So what’s behind the low inventory levels? Two things. First, the housing bubble burst of 2008 is still fresh on the mind of some homeowners, who remain reluctant to list their homes for sale. Additionally, the 2016 presidential election consumed people’s attention and created a sense of uncertainty, causing them to temporarily delay any real estate transactions – though there was a small surge in activity when it was finally over.
The 2016 market fared well despite those challenges.
Despite the reduced inventory, the total number of properties sold was up year over year and the average sales price was steady. Here’s a look at how the 2016 market-wide numbers compared to 2015. The figures below are from Metropolitan Regional Information Systems1 for Alexandria, Arlington, Clarke, Fairfax, Falls Church, Fauquier, Loudoun, Manassas, Manassas Park, Prince William and Washington, D.C. for all property types, in all price ranges.
Properties Sold: 44,833 in 2016 vs. 42,791 in 2015, an increase of 4.8%
Average Sales Price: $537,002 in 2016 vs. $523,050 in 2015, an increase of 2.7%
Property Inventory: 6,277 in Dec. 2016 vs. 8,426 in Dec. 2015, a decrease of 25.5%
Days on the Market: 46 days in Dec. 2016 vs. 52 days in Dec. 2015, a decrease of 11.5%
Higher inventory levels gave us a softer luxury market.
Overall, things look decent. In contrast, the luxury market was a bit softer. A larger supply of homes for sale in the $1 million and up price-point caused prices to drop, though strong demand resulted in more sales and fewer days on the market. Here are the stats2:
Properties Sold: 2,827 in 2016 vs. 2,632 in 2015, an increase of 7.4%
Average Sales Price: $ 1,493,666 in Dec. 2016 vs. $1,643,411 in Dec. 2015, a decrease of 9.1%
Property Inventory: 1,241 in Dec. 2016 vs. 1,178 in Dec. 2015, an increase of 5.3%
Days on the Market: 67 days in Dec. 2016 vs. 90 days in Dec. 2015, a decrease of 25.5%
Up-and-coming areas saw the strongest interest and activity.
The market got off to a slow start, with our spring selling season ramping up later but lasting longer than usual, another slow down in late summer/early fall, and finally our post-election surge. We saw a lot of interest and activity in up-and-coming neighborhoods like Bloomingdale, Petworth and the NW Quadrant, resulting in rising prices, bidding wars and new pocket developments.
Mortgage rates, inventory levels and buyer demographics are the areas to watch in 2017.
Whether or not these market trends will continue in 2017 depends on a number of factors, including a few worth watching closely. The first is mortgage rates, which have started to tick up. That could encourage any buyers or sellers who have been on the fence that now is the time to act. And if more potential sellers become motivated to list their homes, that could help bring inventory levels up. Finally, keep an eye on two groups of potential home buyers: Millennial first-time buyers and foreign buyers. Both have slowly been making their move into our housing market, but they have the numbers to really make an impact in the year ahead.

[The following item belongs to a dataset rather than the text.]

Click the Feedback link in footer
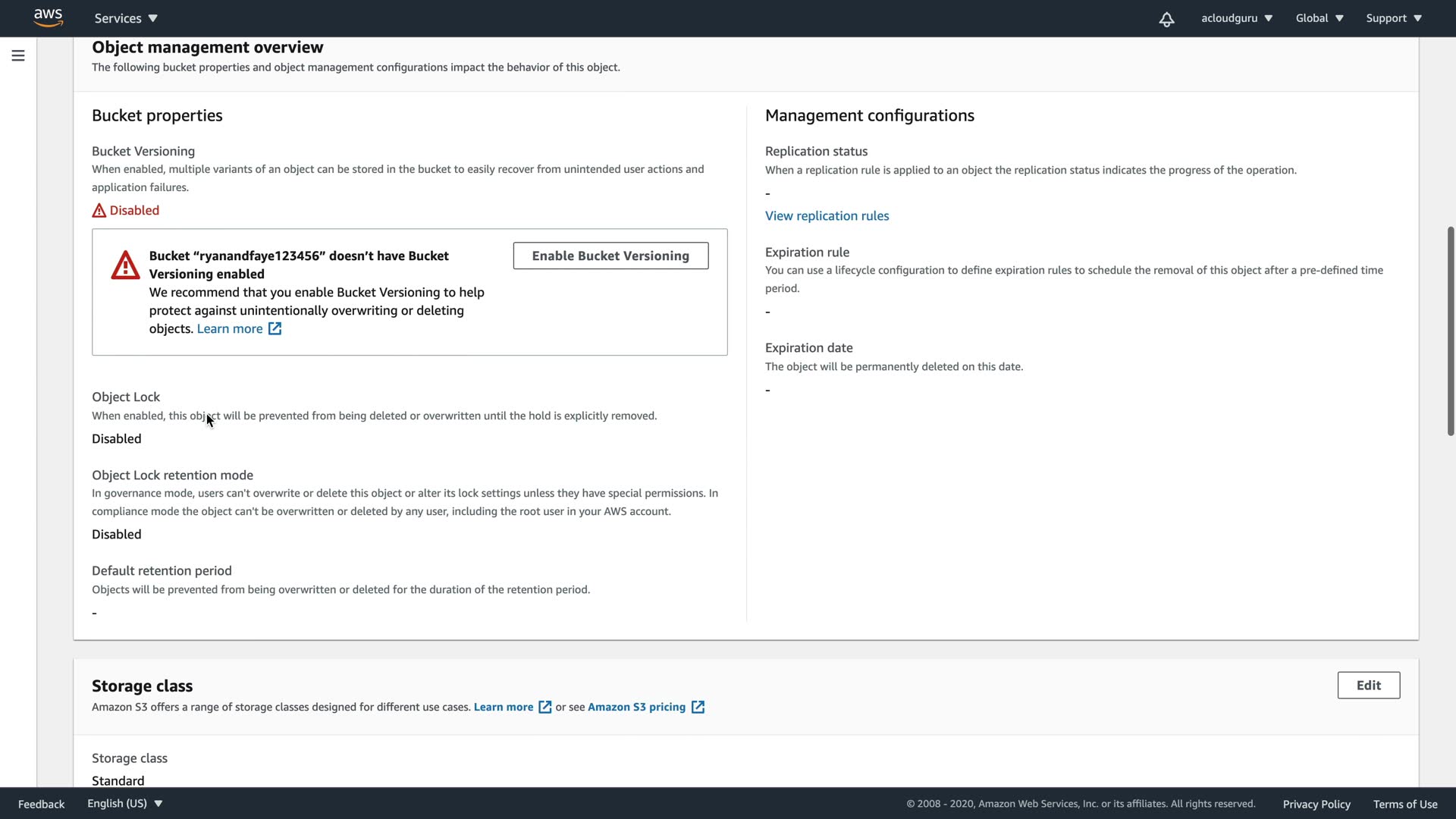Image resolution: width=1456 pixels, height=819 pixels. pos(41,804)
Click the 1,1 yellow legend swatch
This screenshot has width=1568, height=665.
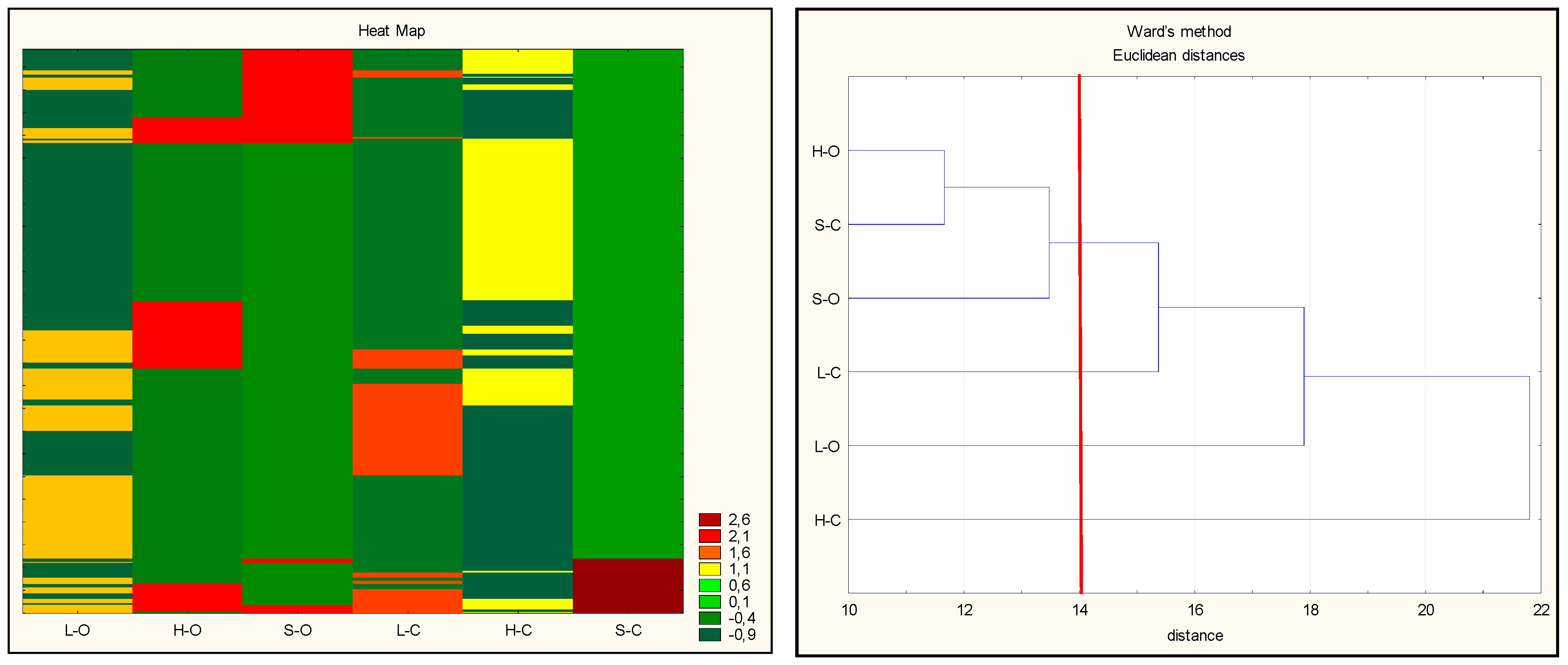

1. Based on statistics for residential single family, condominium and townhouse properties in Alexandria City, Arlington, Clarke, Fairfax, Falls Church City, Fauquier, Loudoun, Manassas City, Manassas Park City, Prince William and Washington, D.C. at all prices as reported by MarketQuest on Jan. 4, 2017, for the period of Jan. 1-Dec. 31, 2016. MarketQuest includes data from Metropolitan Regional Information Systems. 2. Based on statistics for residential single family, condominium and townhouse properties in Alexandria City, Arlington, Clarke, Fairfax, Falls Church City, Fauquier, Loudoun, Manassas City, Manassas Park City, Prince William and Washington, D.C. at prices of $1 million and above as reported by MarketQuest on Jan. 4, 2017, for the period of Jan. 1-Dec. 31, 2016. Data is deemed reliable but not guaranteed.